Prediction and Control of Thermal Transport at Defective State Gr/ h-BN Heterojunction Interfaces

Nanomaterials (Basel). 2023 Apr 25;13(9):1462. doi: 10.3390/nano13091462.

Abstract

The control of interfacial thermal conductivity is the key to two-dimensional heterojunction in semiconductor devices. In this paper, by using non-equilibrium molecular dynamics (NEMD) simulations, we analyze the regulation of interfacial thermal energy transport in graphene (Gr)/hexagonal boron nitride (h-BN) heterojunctions and reveal the variation mechanism of interfacial thermal energy transport. The calculated results show that 2.16% atomic doping can effectively improve interfacial heat transport by more than 15.6%, which is attributed to the enhanced phonon coupling in the mid-frequency region (15-25 THz). The single vacancy in both N and B atoms can significantly reduce the interfacial thermal conductivity (ITC), and the ITC decreases linearly with the increase in vacancy defect concentration, mainly due to the single vacancy defects leading to an increased phonon participation rate (PPR) below 0.4 in the low-frequency region (0-13 THz), which shows the phonon the localization feature, which hinders the interfacial heat transport.

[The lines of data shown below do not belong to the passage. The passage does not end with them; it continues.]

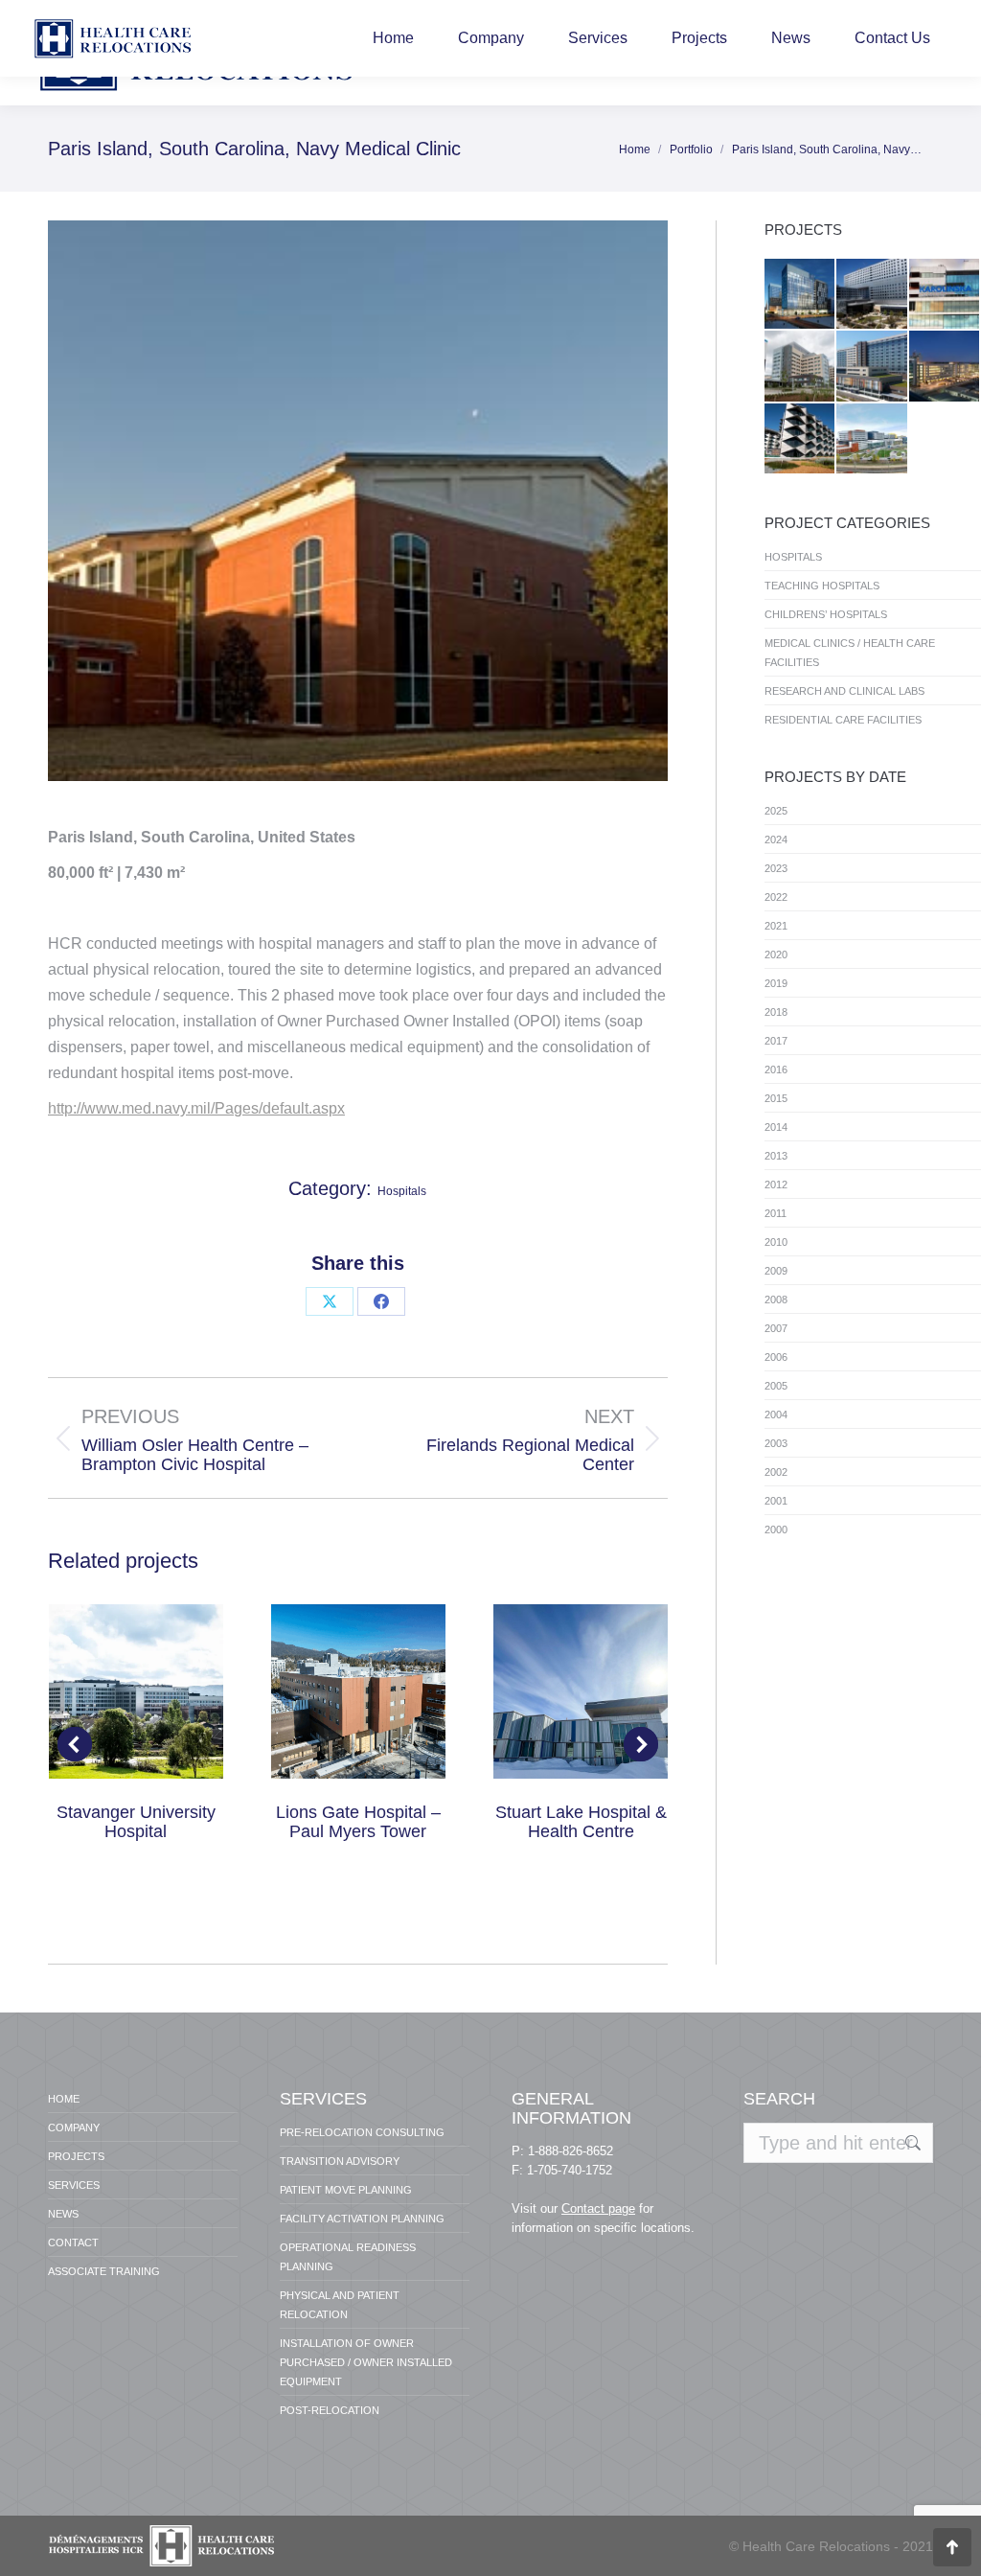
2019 (775, 983)
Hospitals (401, 1191)
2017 (775, 1040)
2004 (775, 1414)
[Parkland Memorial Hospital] (872, 295)
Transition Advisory (339, 2161)
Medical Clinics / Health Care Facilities (849, 652)
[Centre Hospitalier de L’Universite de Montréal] (800, 295)
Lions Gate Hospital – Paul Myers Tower (358, 1822)
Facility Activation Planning (362, 2218)
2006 (775, 1357)
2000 (775, 1529)
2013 (775, 1156)
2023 (775, 868)
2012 (775, 1184)
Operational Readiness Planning (348, 2257)
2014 (775, 1127)
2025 (775, 810)
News (63, 2214)
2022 (775, 897)
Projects (76, 2156)
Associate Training (104, 2271)
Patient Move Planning (346, 2190)
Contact (73, 2242)
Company (74, 2127)
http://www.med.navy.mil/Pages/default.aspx (196, 1108)
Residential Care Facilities (843, 719)
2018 (775, 1012)
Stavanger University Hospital (136, 1822)
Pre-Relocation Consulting (362, 2132)
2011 (775, 1213)
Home (64, 2098)
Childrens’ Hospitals (825, 614)
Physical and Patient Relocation (339, 2304)
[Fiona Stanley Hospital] (800, 439)
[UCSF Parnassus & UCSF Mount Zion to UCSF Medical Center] (945, 366)
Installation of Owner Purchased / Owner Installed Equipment (366, 2362)
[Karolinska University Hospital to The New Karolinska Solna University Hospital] (945, 295)
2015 (775, 1098)
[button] (74, 1744)
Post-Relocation (329, 2410)
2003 (775, 1443)
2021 (775, 926)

Finally, a BP neural network algorithm is constructed using machine learning to achieve fast prediction of the ITC of Gr/h-BN two-dimensional heterogeneous structures, and the results show that the prediction error of the model is less than 2%, and the method will provide guidance and reference for the design and optimization of the ITC of more complex defect-state heterogeneous structures.

Keywords: graphene heterojunctions; interfacial thermal conductivity; molecular dynamics; neural network prediction.